**Goal of the exercise**. From the records below, copy every line that contains the word "will".

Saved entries
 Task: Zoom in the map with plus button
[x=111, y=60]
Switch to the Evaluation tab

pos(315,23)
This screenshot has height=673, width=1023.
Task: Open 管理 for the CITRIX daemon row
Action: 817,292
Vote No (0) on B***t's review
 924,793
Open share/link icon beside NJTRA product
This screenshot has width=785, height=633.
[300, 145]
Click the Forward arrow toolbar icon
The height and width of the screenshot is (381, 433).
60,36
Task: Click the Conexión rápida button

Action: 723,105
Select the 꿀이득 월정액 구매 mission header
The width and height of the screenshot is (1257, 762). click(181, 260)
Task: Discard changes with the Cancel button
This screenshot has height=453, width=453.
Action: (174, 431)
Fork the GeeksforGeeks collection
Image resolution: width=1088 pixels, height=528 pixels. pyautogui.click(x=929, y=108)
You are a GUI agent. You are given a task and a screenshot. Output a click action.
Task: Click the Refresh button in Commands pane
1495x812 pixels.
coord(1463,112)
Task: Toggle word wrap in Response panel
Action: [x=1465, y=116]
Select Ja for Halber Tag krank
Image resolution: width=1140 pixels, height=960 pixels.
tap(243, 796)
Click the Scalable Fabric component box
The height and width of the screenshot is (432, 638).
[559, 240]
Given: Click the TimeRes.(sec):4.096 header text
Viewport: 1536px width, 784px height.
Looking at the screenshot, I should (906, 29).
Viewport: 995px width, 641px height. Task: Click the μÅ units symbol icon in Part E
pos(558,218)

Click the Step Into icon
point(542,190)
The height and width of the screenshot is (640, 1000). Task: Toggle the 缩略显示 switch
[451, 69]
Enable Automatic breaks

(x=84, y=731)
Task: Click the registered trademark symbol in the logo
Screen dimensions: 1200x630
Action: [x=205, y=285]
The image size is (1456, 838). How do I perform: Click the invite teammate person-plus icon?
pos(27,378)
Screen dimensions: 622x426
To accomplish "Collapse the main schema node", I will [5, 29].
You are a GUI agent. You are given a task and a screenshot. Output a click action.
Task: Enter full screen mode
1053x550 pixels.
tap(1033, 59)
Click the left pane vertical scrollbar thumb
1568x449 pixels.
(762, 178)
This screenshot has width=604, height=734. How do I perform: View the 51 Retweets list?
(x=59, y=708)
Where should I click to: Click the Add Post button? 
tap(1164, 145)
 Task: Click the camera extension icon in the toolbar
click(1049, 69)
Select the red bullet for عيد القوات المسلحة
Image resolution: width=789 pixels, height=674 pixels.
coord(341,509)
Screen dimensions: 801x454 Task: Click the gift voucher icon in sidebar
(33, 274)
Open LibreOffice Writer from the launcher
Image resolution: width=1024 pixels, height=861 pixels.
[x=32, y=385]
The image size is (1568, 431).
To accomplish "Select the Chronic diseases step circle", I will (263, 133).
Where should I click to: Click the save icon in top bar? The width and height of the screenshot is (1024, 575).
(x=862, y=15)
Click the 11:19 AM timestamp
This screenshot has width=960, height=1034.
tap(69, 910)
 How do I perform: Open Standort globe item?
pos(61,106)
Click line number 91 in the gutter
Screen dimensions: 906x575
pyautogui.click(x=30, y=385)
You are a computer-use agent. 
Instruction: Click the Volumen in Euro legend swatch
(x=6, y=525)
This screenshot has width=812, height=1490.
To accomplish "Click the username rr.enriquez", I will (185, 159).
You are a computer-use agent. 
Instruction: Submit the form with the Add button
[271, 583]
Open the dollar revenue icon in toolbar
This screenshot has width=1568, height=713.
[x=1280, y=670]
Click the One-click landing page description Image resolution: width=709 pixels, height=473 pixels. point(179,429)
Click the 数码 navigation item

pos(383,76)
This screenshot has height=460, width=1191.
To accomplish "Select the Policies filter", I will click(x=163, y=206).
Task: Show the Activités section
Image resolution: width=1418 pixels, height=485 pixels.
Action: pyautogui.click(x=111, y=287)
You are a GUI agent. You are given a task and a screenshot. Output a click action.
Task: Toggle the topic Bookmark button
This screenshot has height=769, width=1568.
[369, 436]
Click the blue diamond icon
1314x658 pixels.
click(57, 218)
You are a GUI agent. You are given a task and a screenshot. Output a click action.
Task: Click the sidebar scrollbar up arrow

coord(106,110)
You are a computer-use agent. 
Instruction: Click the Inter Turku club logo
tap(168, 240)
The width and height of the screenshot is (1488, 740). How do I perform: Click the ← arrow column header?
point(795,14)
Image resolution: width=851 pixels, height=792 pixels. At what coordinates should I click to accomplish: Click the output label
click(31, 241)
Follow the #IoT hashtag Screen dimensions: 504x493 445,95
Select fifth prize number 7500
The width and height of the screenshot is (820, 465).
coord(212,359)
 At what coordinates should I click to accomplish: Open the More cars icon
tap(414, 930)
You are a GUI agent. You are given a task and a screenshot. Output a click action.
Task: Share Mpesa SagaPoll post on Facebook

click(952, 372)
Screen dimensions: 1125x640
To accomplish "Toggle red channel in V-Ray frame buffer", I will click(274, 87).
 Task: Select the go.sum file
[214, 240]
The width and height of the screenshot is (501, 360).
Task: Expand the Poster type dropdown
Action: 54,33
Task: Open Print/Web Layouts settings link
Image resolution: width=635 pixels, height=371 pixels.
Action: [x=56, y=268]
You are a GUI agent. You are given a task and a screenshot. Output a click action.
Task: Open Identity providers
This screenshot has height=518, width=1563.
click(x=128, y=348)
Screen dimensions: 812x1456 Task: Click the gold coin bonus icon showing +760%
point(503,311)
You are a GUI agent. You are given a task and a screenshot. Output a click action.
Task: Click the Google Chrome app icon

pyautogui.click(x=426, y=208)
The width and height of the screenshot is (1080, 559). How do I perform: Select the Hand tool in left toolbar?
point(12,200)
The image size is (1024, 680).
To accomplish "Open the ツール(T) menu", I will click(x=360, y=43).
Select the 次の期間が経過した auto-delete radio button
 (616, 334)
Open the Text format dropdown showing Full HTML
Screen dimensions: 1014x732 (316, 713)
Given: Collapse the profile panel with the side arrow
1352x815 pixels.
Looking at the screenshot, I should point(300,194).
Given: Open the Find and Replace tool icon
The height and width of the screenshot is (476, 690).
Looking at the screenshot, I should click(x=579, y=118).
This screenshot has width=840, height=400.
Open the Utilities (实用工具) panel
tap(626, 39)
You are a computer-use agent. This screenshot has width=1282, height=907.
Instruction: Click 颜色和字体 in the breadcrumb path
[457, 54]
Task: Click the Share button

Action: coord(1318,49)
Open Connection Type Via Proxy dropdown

**Response to the exercise**.
To accomplish "Collapse the main schema node", I will [5, 29].
To accomplish "Select the Chronic diseases step circle", I will (263, 133).
To accomplish "Click the username rr.enriquez", I will (185, 159).
To accomplish "Select the Policies filter", I will click(x=163, y=206).
To accomplish "Toggle red channel in V-Ray frame buffer", I will click(274, 87).
To accomplish "Open the ツール(T) menu", I will click(x=360, y=43).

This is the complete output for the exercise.